Streaming applications process data such as video, audio, and text as a continuous flow of messages. Working with streams adds a new dimension to application programming. The difference between handling events and data streaming is like going from drinking water one glass at a time to taking it in from a garden hose. This article shows how to get a stream up and running under Amazon Kinesis, a stream management service offered by Amazon Web Services (AWS).
Data streaming is a different way of doing business. Making it all work requires both an understanding of some basic streaming patterns and an awareness of the tools and techniques you can use to get the job done. This article takes you from the initial configuration through running a producer and checking reports on its behavior.
Understanding streaming patterns
As the name implies, a stream is a continuous flow of data transmitted at high-speed rates between a source and target. Probably the best example of streaming data is video content from a producer such as C-SPAN. The C-SPAN studio streams bytes of video data that make up a telecast through a streaming manager to a data center on the backend. Then that stream is forwarded onto users' computers or smart TVs. In this scenario, you can think of the video source as the producer and the viewers at home as consumers (Figure 1). Multiple consumers are easy to support, which is great for broadcasting.
There are also streaming scenarios in which several producers stream data into a streaming manager, which sends them on to consumers. This pattern is shown in Figure 2.
An example of this many-to-many scenario is where many browsers act as producers on the client side of a web application. Each browser sends a continuous stream of messages back to a stream manager on the server side. Each message might describe a particular mouse event from the user's browser.
Then, on the server side, there might be any number of consumers interested in a user's mouse events. The marketing department might be interested in the ads the user clicks on. The user experience team might want to know how much time a user takes moving the mouse around a web page before executing an action. All that any party needs to do to consume information from the stream of interest is establish a connection to the stream manager.
The important thing to understand about streaming is that it's very different from a request/response interaction that handles one message at a time, which is typical when web surfing or using an HTTP API such as REST. In contrast, streams involve working with an enormous amount of messages flowing continuously in one direction all the time.
A number of services support streaming. Google Cloud has its DataFlow service. The streaming component of Red Hat AMQ is based on Apache Kafka and integrates with Red Hat OpenShift. There are other services too. In this article, we're going to look at the Amazon Kinesis service.
Note: To learn how to implement message streams using OpenShift and Kafka, try this activity in the no-cost Developer Sandbox for Red Hat OpenShift: Connecting to your Managed Kafka instance from the Developer Sandbox for Red Hat OpenShift.
Amazon Kinesis Data Streams
Amazon Kinesis is made up of a number of subservices such as Amazon Kinesis Data Streams, Amazon Kinesis Data Firehose, and Amazon Kinesis Video Streams. In this article, we will use Kinesis Data Streams, which is a general streaming manager.

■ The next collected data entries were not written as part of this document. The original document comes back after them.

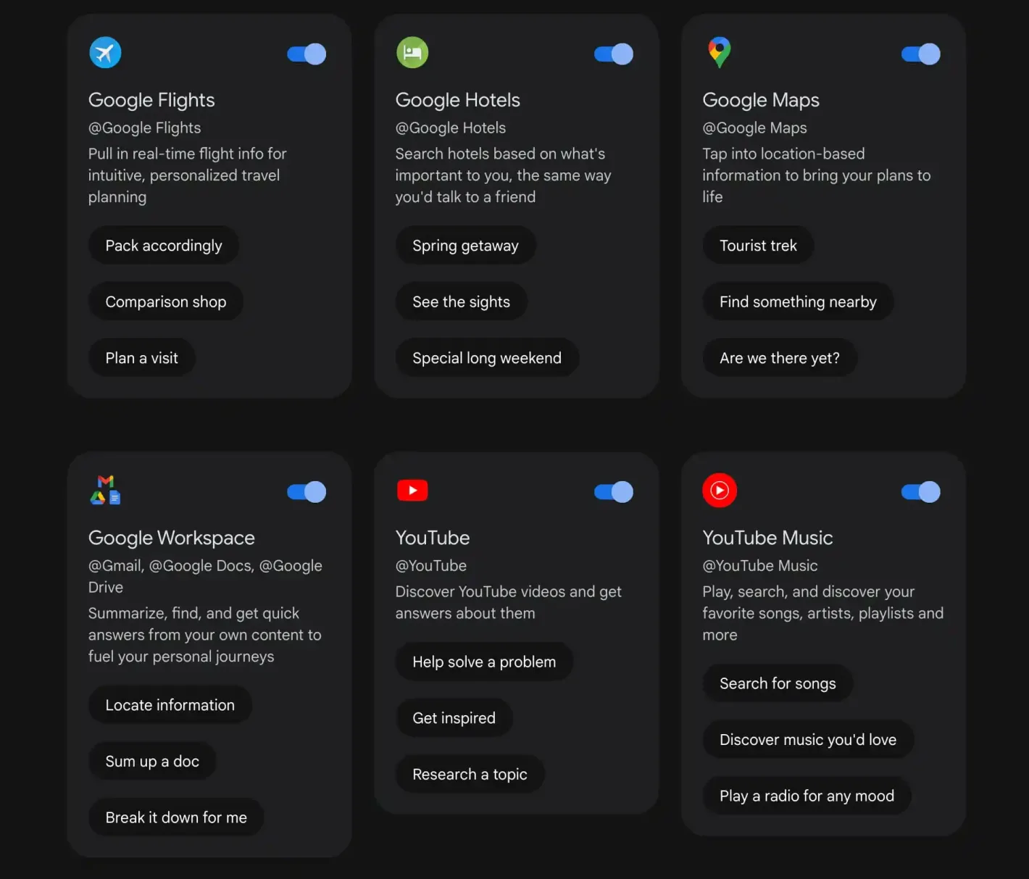Choose the "Spring getaway" suggestion
1029x879 pixels.
click(x=465, y=245)
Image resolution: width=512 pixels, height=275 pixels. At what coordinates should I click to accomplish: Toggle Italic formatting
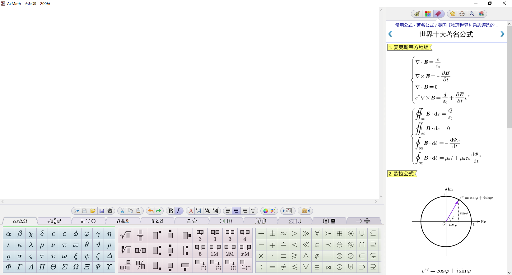pyautogui.click(x=178, y=211)
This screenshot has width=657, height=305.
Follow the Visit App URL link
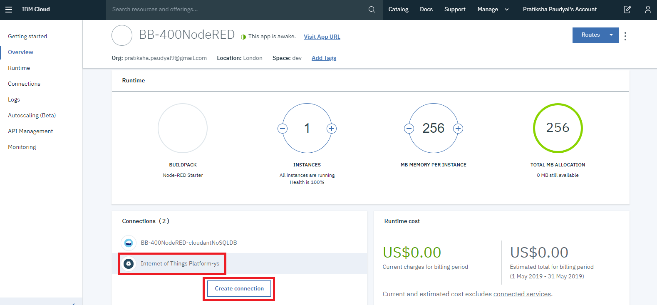[322, 37]
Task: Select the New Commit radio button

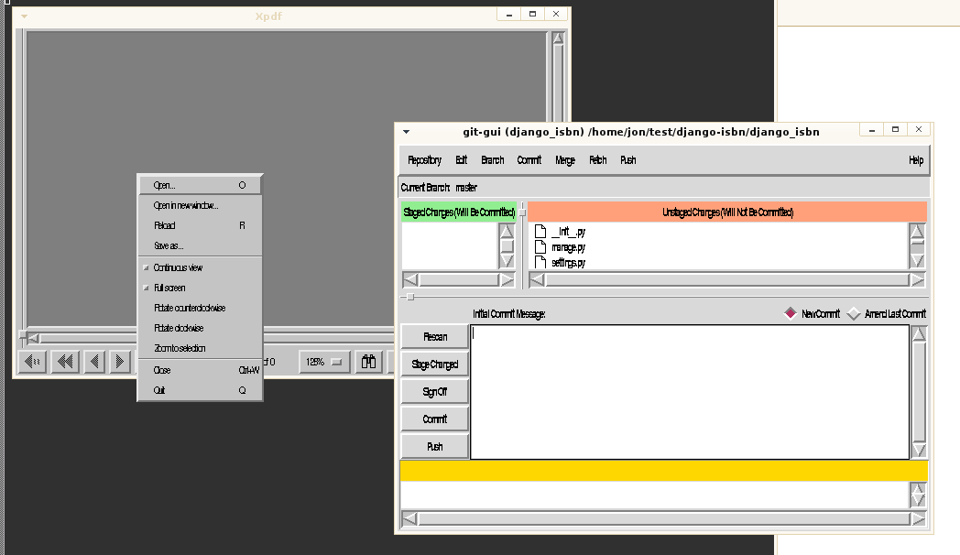Action: (x=791, y=314)
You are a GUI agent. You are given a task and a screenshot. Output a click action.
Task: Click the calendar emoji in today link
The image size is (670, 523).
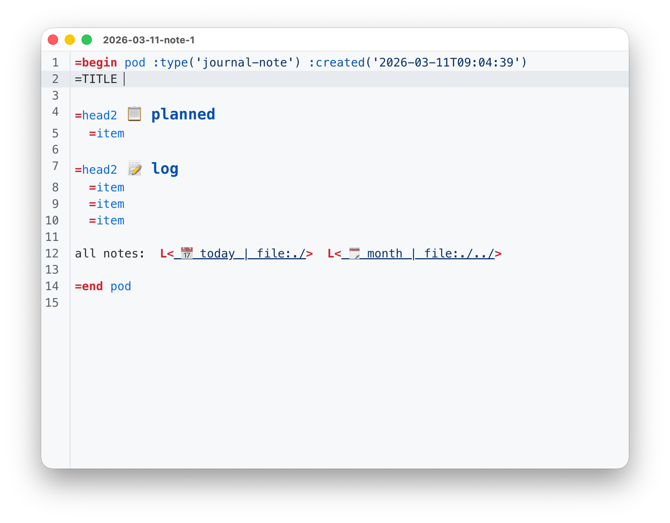[x=187, y=253]
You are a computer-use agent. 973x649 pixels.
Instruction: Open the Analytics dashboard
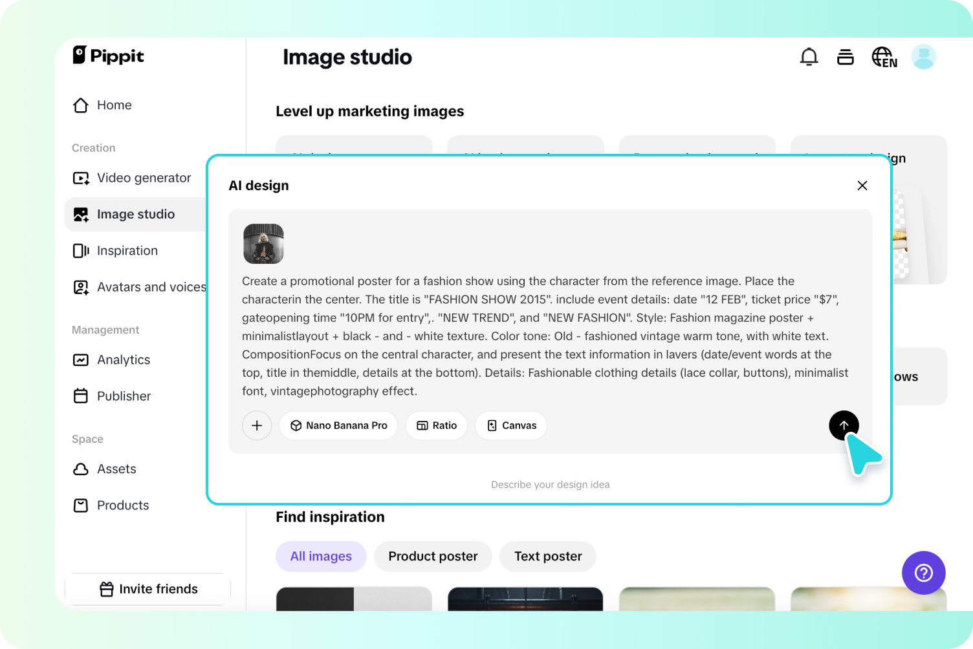(x=123, y=359)
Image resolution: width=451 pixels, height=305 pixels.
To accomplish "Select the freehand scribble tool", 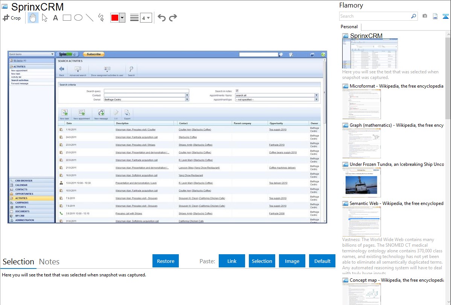I will (x=101, y=18).
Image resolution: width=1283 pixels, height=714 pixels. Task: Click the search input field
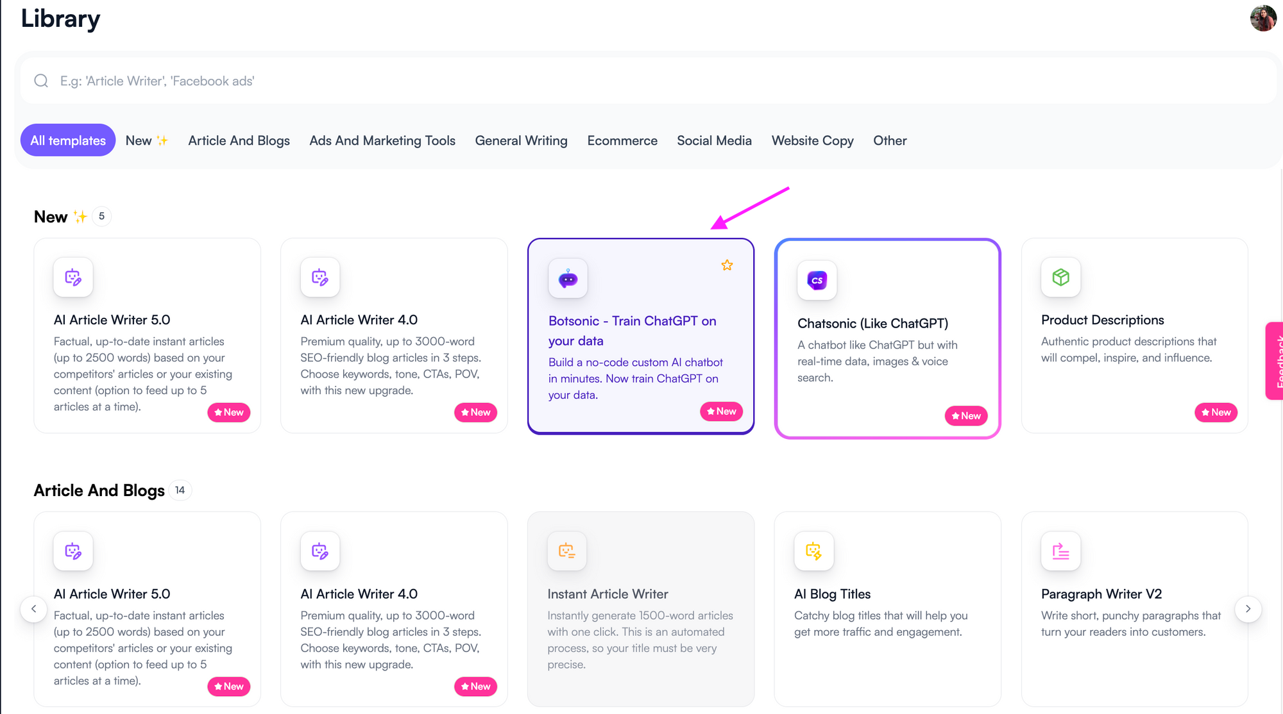coord(642,81)
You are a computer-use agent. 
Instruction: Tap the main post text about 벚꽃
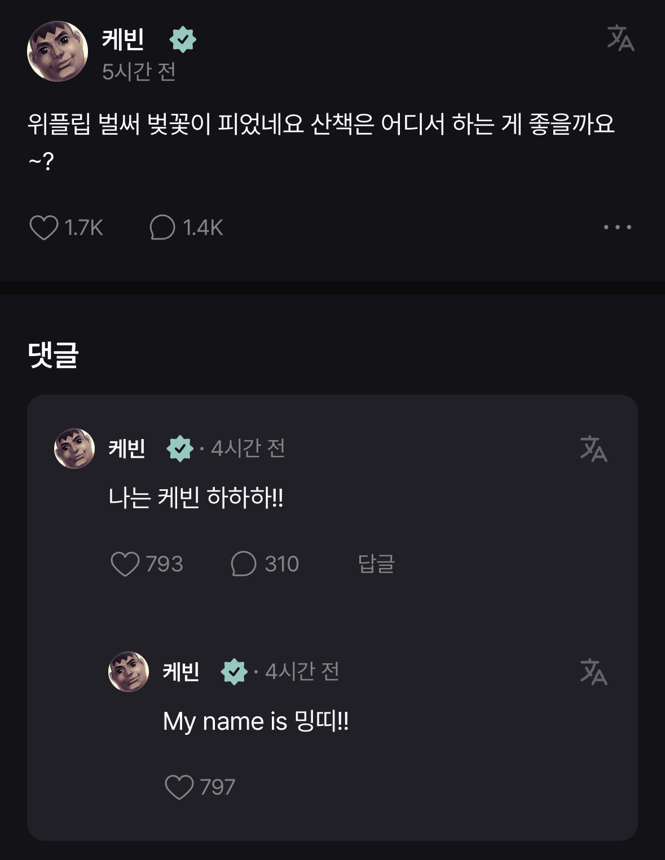pos(320,125)
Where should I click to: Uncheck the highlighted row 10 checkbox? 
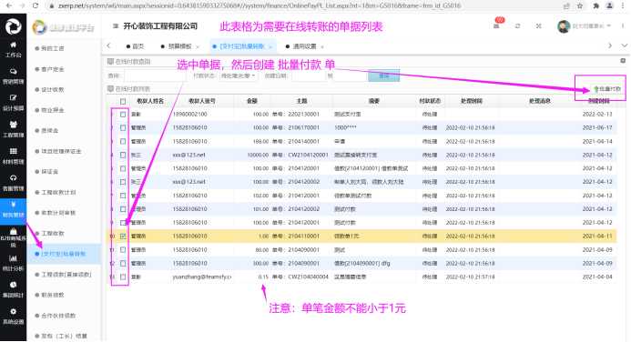coord(123,236)
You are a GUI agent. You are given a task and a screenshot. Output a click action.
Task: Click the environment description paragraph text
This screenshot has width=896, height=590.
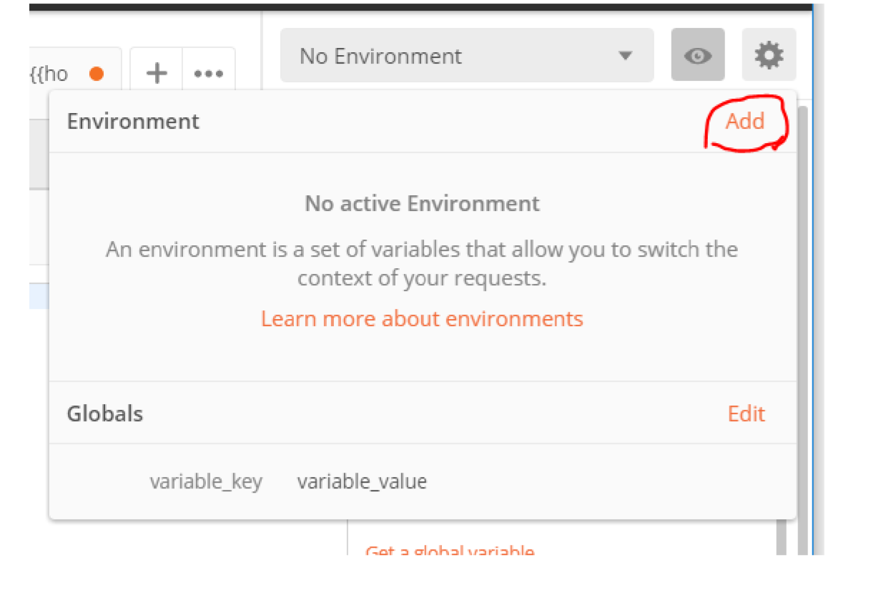pyautogui.click(x=422, y=263)
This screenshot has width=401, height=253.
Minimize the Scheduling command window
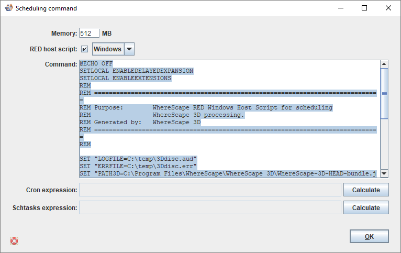click(x=341, y=8)
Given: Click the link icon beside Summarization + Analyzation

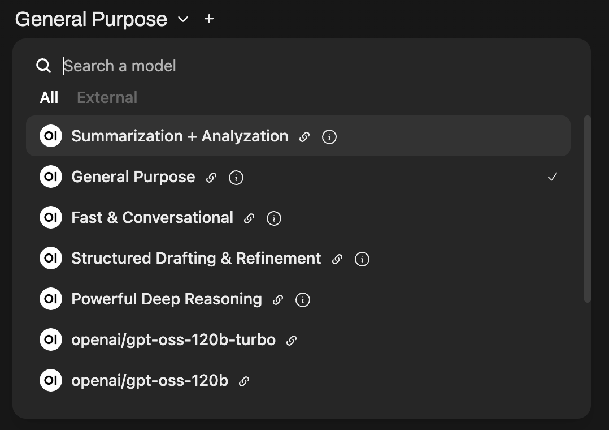Looking at the screenshot, I should click(305, 137).
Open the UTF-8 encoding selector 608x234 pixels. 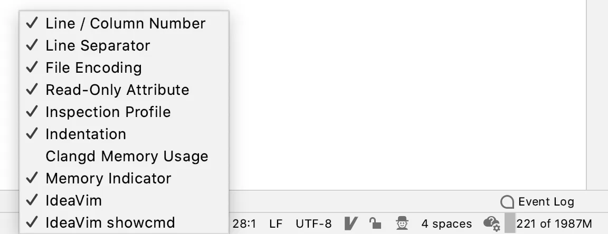click(x=314, y=224)
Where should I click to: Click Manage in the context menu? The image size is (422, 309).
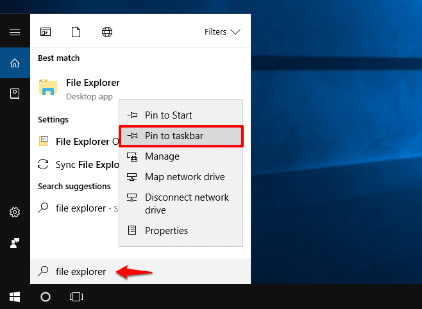tap(162, 156)
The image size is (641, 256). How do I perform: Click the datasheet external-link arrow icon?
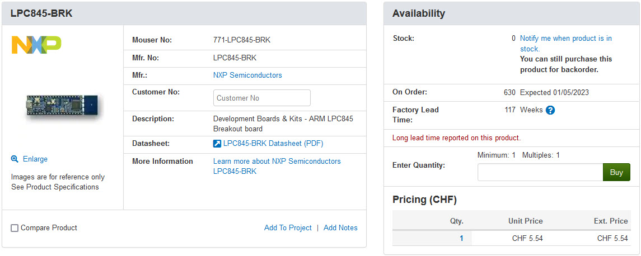point(217,144)
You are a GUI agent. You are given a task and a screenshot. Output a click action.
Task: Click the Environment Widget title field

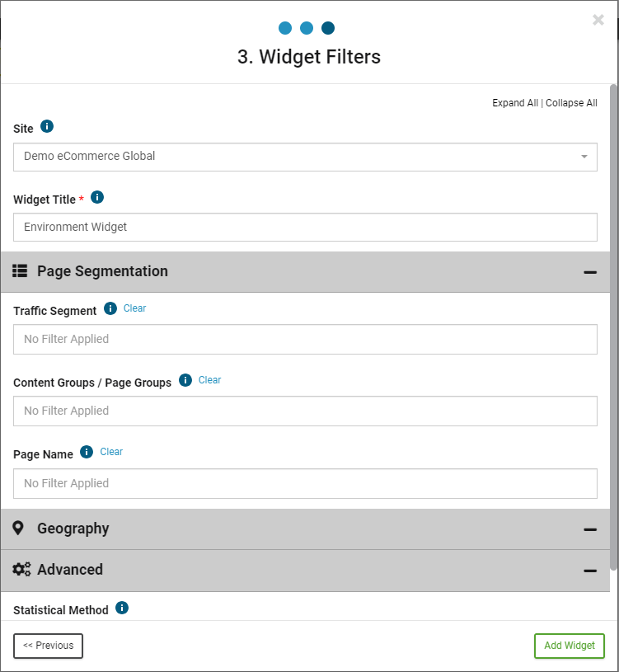pyautogui.click(x=305, y=227)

Working with a Kinesis data stream is a three-step process, discussed in the sections that follow:
- Create the stream.
- Attach a user or user group to the stream. The user or group must have AWS permissions to use the stream.
- Submit stream data as that user (group) to the stream on the backend.
There is actually a fourth step: In order for stream data to be useful, it needs to be processed by a consumer. However, creating and using a consumer is beyond the scope of this article. In this article, we'll just get data into Kinesis Data Streams.
Set up the stream on Amazon Kinesis
There are a few ways to set up a Kinesis stream:
- Create the stream directly using the AWS command line.
- Run an AWS CloudFormation script.
- Use the AWS dashboard.
In this article, we'll use the dashboard.
Figure 3 illustrates the process for creating the Kinesis stream.
The steps are as follows:
- Search the AWS Services main page for the term "Kinesis "and then select the Kinesis service.
- Select the Kinesis Data Streams option in the dialog that appears.
- Enter the name of the new data stream in the Data stream name box. In this case, we'll name the stream
general_stream
. - Click the Create data stream button at the bottom of the Create data stream page.
- The newly created stream is displayed on the stream's page, in this case, Amazon Kinesis→Data streams→general_stream.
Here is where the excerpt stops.